## Work instructions
Taking the line that contains "806x656 pixels." as the start and the last line of the data as the end, repeat exactly every line in that span, but no pictures.

## Input for this task

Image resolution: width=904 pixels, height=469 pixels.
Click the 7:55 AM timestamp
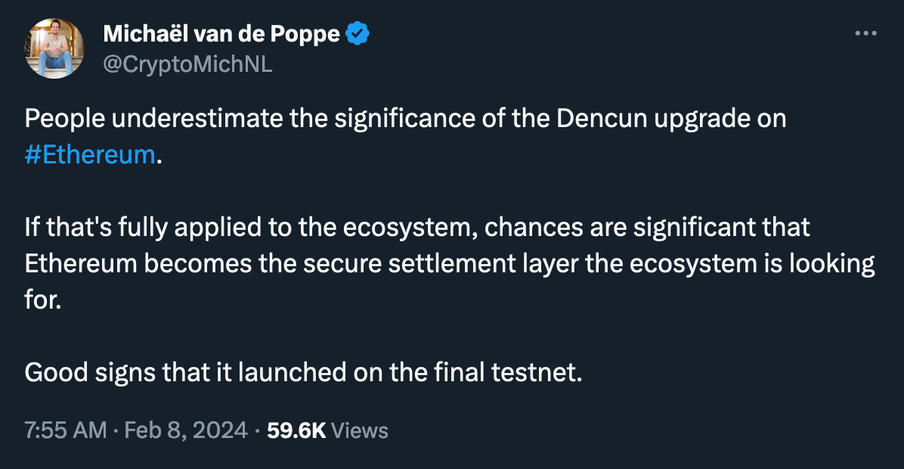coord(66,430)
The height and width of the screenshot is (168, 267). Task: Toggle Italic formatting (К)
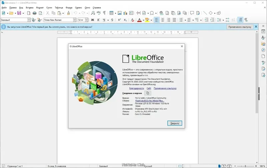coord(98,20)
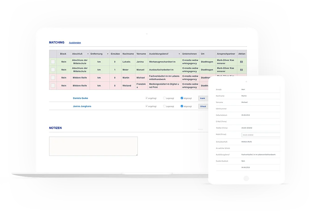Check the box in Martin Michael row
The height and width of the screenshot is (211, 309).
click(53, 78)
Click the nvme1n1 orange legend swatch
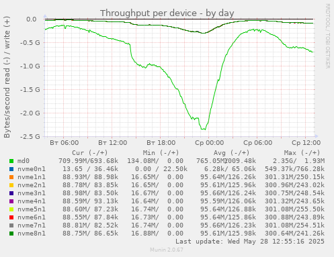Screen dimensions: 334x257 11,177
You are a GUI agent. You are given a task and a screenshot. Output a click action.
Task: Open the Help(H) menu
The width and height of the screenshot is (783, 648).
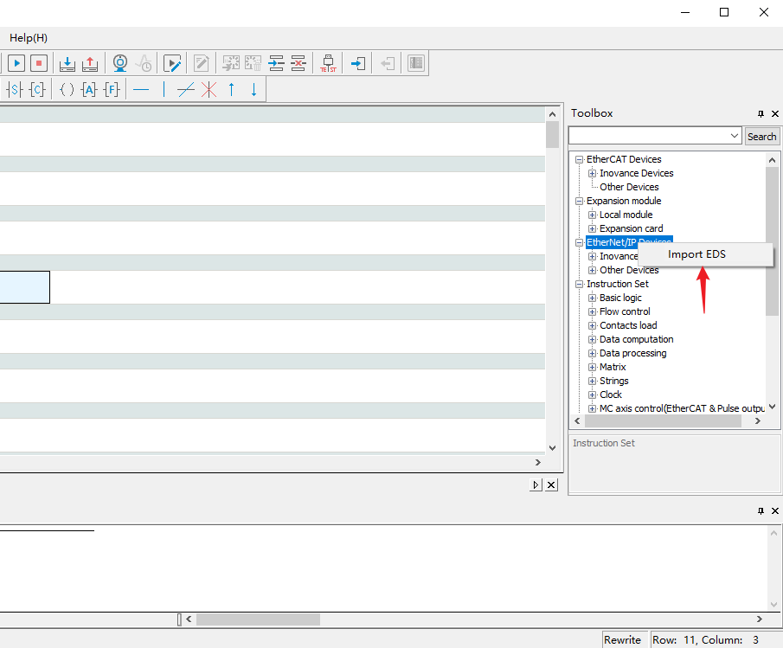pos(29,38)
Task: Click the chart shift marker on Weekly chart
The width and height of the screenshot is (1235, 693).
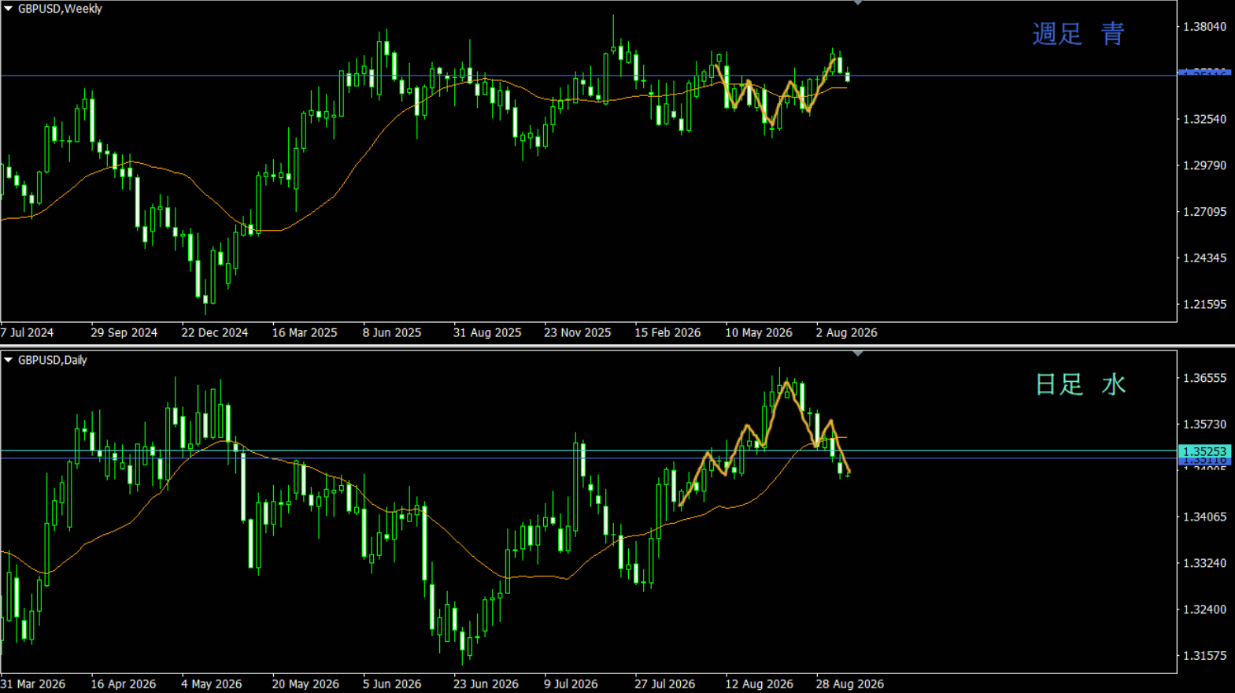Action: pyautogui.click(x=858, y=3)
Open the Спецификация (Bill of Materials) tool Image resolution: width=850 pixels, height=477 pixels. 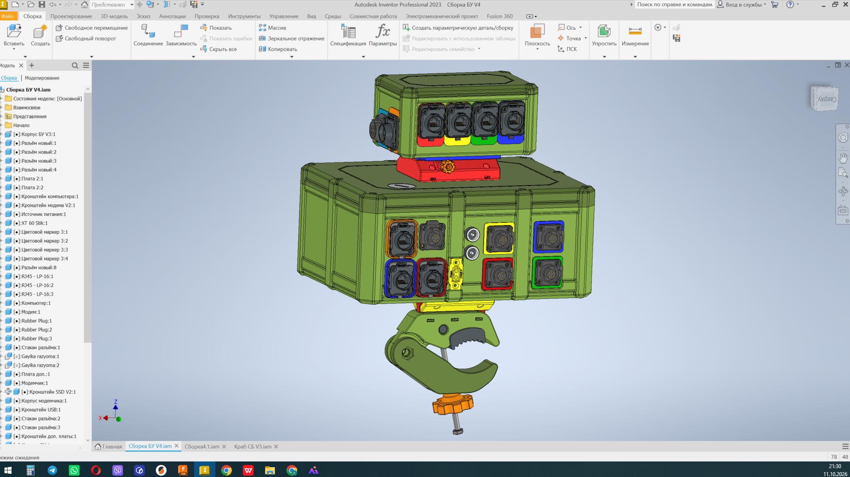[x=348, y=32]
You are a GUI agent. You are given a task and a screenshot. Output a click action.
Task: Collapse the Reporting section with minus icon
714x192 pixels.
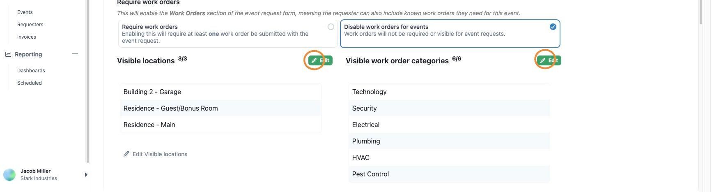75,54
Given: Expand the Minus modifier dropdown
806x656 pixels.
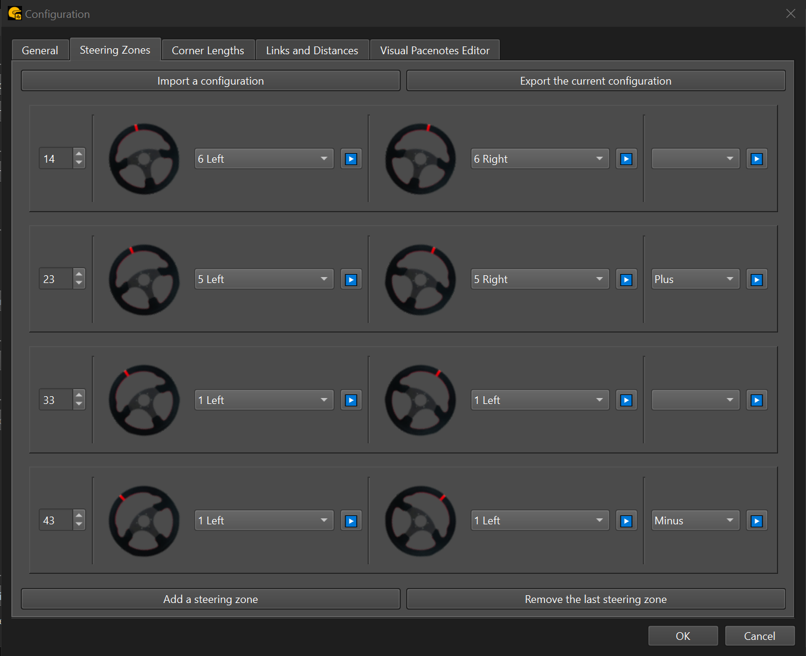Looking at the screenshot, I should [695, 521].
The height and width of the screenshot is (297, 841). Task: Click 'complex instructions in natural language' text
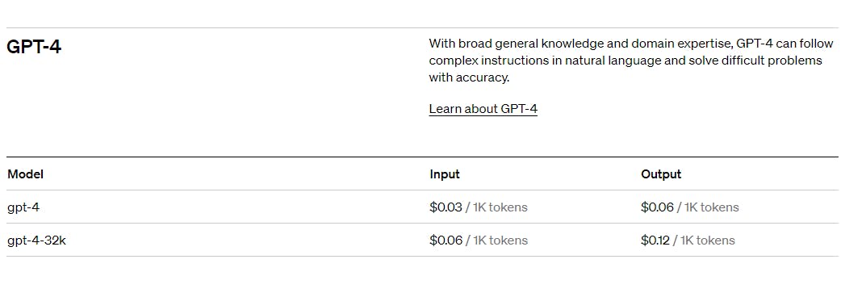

## Response area
806x656 pixels.
Looking at the screenshot, I should [695, 521].
The height and width of the screenshot is (297, 841). Task: Click 'complex instructions in natural language' text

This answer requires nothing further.